Gravity Calculation

peacekeeper · Jan 27, 2005

How would you calculate the gravity at the uppermost levels of a Jovian atmosphere? I take it the surface gravity of a rocky world is calculated in very much the same way, right? If not, how do you calculate that gravity?

bbrock · Jan 27, 2005

Peacekeeper The force of gravity is calculated the same everywhere. You need to know the mass of the two bodies and the distance between them. Then it's a simple calculation. Using (slugs) as a unit of mass, slugs is the weight in pounds devided by the acceleration of gravity. I weight 180 lbs ( yea right! ). slugs = 180/32.1725 = 5.5948 slugs. I don't know how much a Jovian Moon weights, but lets say it is 1/10th the weight of the earth ( 1.319x10 ^ 25 lbs ) / 10 = 1.319x10^24 lbs The mass of the moon in slugs is 1.319^24/32.1725 = 4.099775x10^22 slugs. The gravitational constant G = 3.436x10^-8 The Force of gravity now only depends on the distance between the center of the moon and the 180 lb man. The distance needs to be in feet. So if the man is 4000 miles above the center of the moon, the distance in feet is 4000(mi) x 5280(ft/mi) = 2.112x10^7 feet. The force of Moon gravity pulling equally on the man and on the moon will be. F= G x ( Moon Slugs x Man Slugs )/ distance^2 F = 3.436x10^-8 x (4.09977x10^22 x 5.5948 ) / 4.460544x10^14 F= 17.669 lbs This example is general. The force of gravity only depends on the mass of two objects and the distance separating them. It doesn't matter if the object is at the uppermost level of the atmospher or on the survace. What matters is how far the separation between the two centers of mass. Bill

siarad · Jan 27, 2005

As the speed of gravity has recently been shown to move only at light-speed I don't see how it can act at the centre of gravity, normally taken as the centre of mass. Gravity, like light, comes in at an angle missing the centre of mass. Has theory been changed to accommodate this new difference or have I got it wrong.

bobvanx · Jan 27, 2005

Bill! Slugs!? Did you learn your physics from a Hungrian?
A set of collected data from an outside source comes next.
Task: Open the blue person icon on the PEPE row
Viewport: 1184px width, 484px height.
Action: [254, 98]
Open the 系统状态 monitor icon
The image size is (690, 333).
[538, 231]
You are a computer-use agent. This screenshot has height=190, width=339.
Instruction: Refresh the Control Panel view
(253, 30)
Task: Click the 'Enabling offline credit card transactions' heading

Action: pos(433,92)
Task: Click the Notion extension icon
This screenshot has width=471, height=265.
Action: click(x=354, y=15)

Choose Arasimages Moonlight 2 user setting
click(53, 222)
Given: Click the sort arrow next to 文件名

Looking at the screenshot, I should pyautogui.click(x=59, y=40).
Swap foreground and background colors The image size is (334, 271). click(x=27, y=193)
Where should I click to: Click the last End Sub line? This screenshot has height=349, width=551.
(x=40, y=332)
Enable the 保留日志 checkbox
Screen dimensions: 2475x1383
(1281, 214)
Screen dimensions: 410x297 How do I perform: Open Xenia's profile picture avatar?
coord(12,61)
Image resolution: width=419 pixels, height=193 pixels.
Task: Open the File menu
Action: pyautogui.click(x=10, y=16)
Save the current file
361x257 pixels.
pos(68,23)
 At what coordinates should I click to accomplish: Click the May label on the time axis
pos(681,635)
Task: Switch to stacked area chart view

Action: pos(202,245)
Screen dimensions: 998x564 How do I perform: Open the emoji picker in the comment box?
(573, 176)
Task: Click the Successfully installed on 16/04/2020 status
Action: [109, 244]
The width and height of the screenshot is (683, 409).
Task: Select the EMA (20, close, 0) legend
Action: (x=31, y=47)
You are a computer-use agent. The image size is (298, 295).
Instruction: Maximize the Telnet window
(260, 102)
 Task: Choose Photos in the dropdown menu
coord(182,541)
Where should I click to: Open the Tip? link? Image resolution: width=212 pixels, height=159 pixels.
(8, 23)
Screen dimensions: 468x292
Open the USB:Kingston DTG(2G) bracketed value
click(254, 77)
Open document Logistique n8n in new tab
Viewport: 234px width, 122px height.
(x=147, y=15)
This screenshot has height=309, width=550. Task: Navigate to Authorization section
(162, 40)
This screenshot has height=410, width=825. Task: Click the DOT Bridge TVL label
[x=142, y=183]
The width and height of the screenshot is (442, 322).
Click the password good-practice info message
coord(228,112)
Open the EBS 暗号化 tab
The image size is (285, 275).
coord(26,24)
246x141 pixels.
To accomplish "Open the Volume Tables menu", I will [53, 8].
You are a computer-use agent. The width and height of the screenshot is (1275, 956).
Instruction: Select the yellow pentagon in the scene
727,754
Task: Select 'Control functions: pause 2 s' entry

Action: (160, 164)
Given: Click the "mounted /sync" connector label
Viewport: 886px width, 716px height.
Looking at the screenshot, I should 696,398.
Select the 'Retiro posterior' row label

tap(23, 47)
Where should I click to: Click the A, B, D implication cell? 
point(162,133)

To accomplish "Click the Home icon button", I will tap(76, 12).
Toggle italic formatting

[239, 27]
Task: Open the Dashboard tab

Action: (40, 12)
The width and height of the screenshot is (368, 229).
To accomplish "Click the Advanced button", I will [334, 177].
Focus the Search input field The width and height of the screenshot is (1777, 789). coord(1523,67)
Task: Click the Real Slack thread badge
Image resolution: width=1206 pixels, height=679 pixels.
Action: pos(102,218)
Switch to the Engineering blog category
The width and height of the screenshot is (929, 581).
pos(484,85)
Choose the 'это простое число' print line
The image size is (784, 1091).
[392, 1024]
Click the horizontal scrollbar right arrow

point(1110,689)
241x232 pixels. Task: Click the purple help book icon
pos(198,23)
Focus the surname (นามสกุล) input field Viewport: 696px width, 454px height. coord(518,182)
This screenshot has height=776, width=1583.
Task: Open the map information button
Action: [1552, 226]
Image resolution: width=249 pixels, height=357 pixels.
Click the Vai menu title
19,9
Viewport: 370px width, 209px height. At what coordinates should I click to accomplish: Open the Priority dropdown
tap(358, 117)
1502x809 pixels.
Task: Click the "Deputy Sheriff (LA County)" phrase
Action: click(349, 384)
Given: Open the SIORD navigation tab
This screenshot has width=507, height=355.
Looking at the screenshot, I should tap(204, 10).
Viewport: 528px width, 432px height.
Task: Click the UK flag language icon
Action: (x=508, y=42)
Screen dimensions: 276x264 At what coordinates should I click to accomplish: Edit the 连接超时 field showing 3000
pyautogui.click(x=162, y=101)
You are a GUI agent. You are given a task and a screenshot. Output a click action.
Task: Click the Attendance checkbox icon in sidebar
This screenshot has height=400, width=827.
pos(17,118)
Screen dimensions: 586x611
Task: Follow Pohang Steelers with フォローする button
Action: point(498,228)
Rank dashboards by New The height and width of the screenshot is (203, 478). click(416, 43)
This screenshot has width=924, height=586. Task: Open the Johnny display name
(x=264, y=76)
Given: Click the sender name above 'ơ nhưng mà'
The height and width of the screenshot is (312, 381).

peacekeeper · Jan 27, 2005

BB: Thank you very much for that answer. It helped me alot.

bbrock · Jan 27, 2005

Bobvanx For the units of Force and Mass, in the Mks system, the unit of force is the newton and mass is the kilogram. In the Gaussian System ( Cgs ) the unit of force is the dyne and the unit of mass is the gram. In the English Engineering System the unit of force is the pound and the unit of mass is the slug. I learned this is high school and college. I thought the name was pretty cool. As for the Gravitation/Speed of Light problem and comment. The calculation for gravitational force is the Newton Calculation. The results differ from Einstine,s relativety results by so little for low gravity systems, you have to carry the results out to about the 7th or 8th decimal place to see any difference. I can't help it if you disagree with this. I suggest you take the argument up with someone more knowledgable then yourself. Bill

bobvanx · Jan 27, 2005

I agree, mass in slugs is cool. Just so non-typical around here. Most posts are in newtons and kilograms. BTW you of course know the noise a dyne-centimeter makes? It goes, "erg."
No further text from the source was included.